▶ [Task to complete]: Find each line in the records that contains the word "given", with matching case, and copy those lines out.

[Begin Input for this task]

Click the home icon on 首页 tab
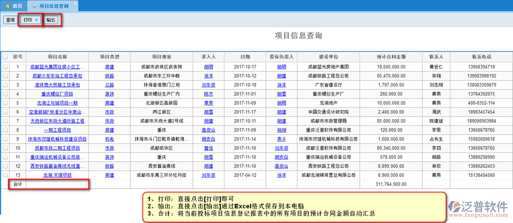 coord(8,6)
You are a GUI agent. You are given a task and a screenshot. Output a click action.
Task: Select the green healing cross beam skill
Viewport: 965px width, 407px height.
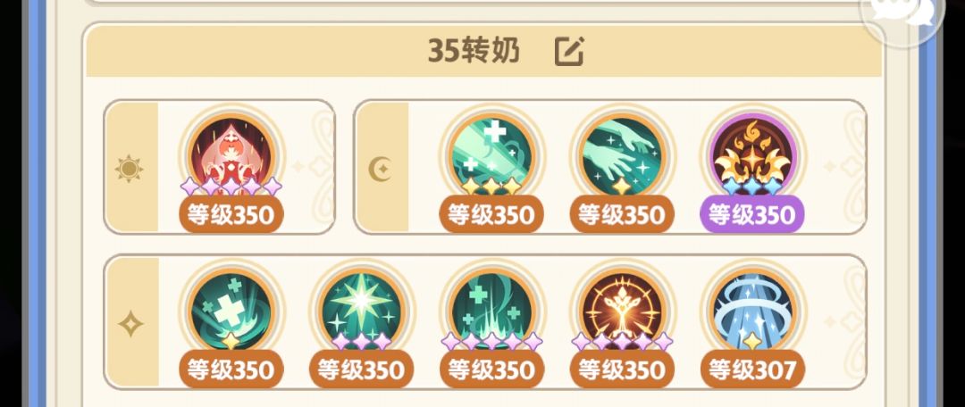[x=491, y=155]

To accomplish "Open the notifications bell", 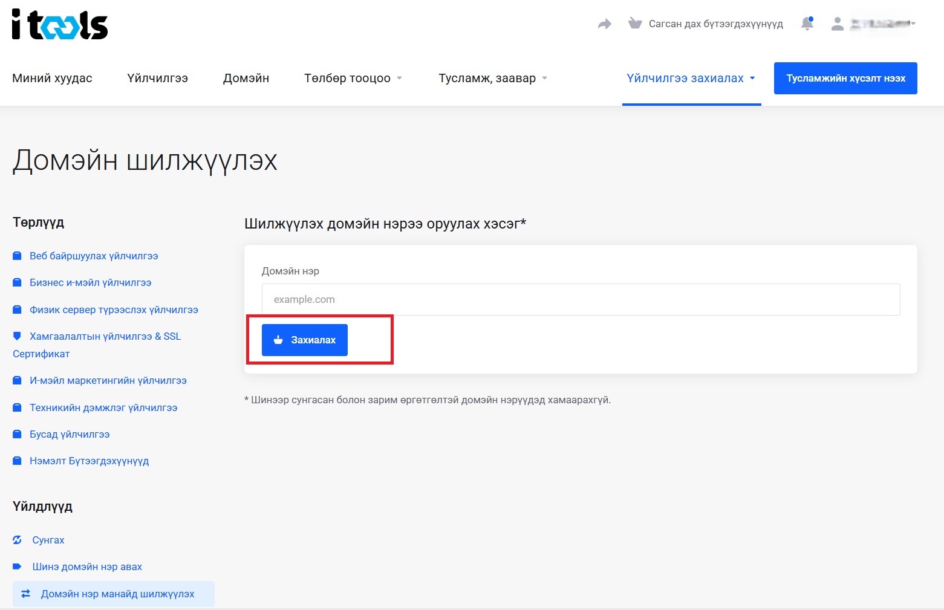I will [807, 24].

[End Input for this task]

▶ [Exercise response]:
You are a GUI agent. You are given a task and a screenshot. Output a click action.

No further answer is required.